====== Données enregistrées

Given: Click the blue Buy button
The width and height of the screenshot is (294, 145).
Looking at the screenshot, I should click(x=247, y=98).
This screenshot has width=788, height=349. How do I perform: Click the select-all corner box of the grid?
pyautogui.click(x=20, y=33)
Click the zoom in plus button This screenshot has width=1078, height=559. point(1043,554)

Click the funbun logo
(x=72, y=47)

============
====== Données enregistrées

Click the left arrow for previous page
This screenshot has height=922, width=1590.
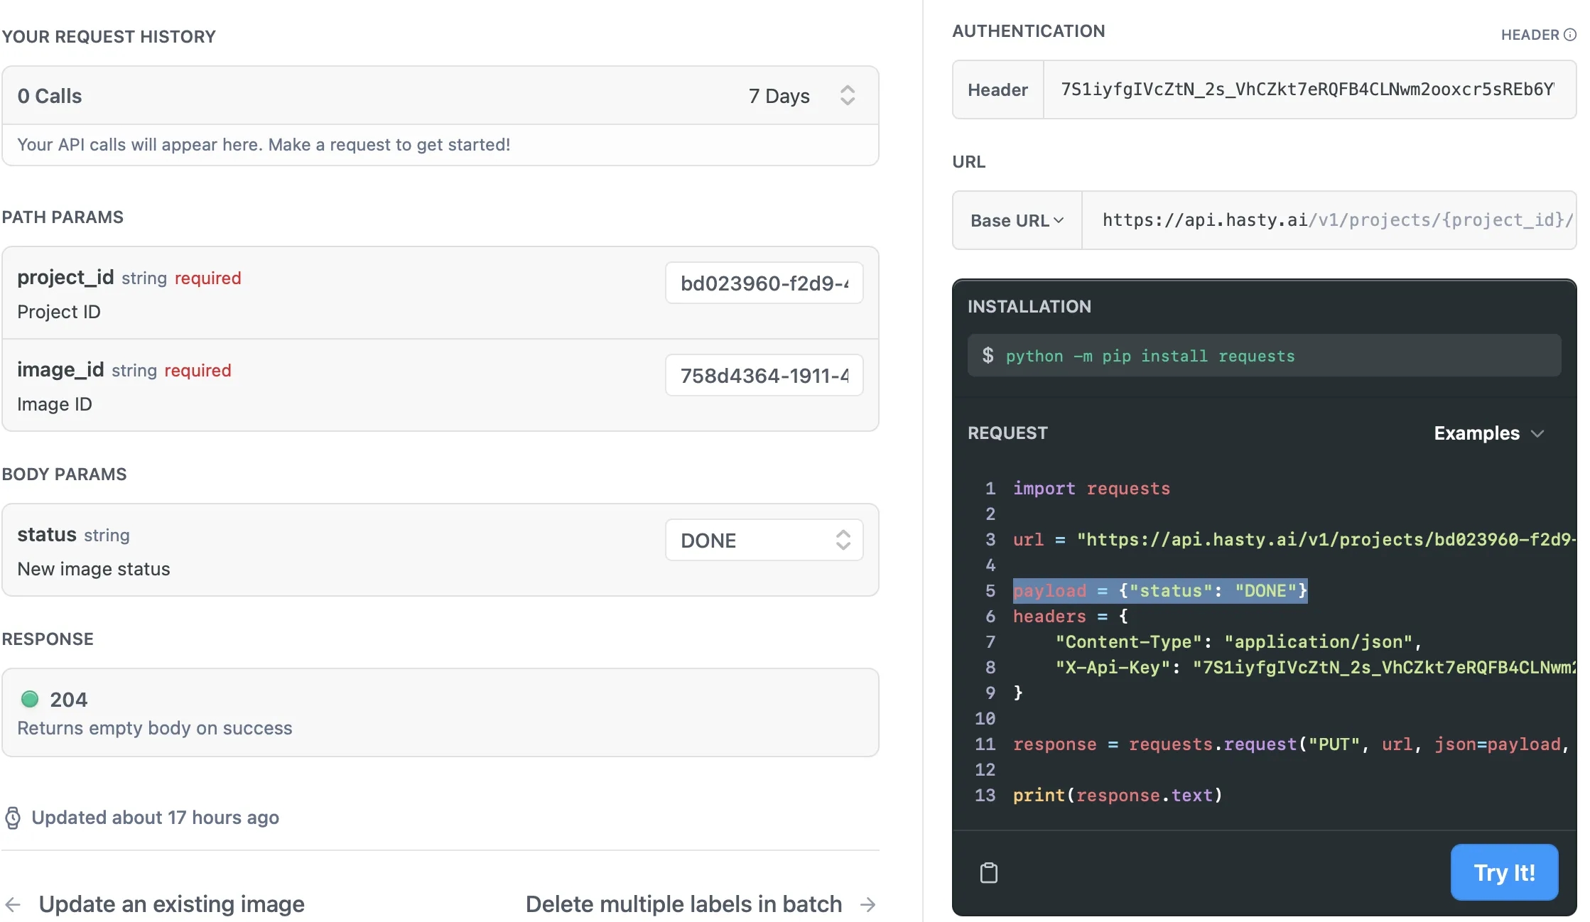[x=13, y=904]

============

Consigne:
Dans la liste ci-dessus, recopiez à l'identique tout ce qui va de la ligne contenant « This screenshot has width=788, height=349. » jusqu'à celle contenant « (x=72, y=47) », ces deux lignes comprises.

Réponse écrite:
This screenshot has width=788, height=349. How do I perform: Click the select-all corner box of the grid?
pyautogui.click(x=20, y=33)
Click the zoom in plus button This screenshot has width=1078, height=559. point(1043,554)

Click the funbun logo
(x=72, y=47)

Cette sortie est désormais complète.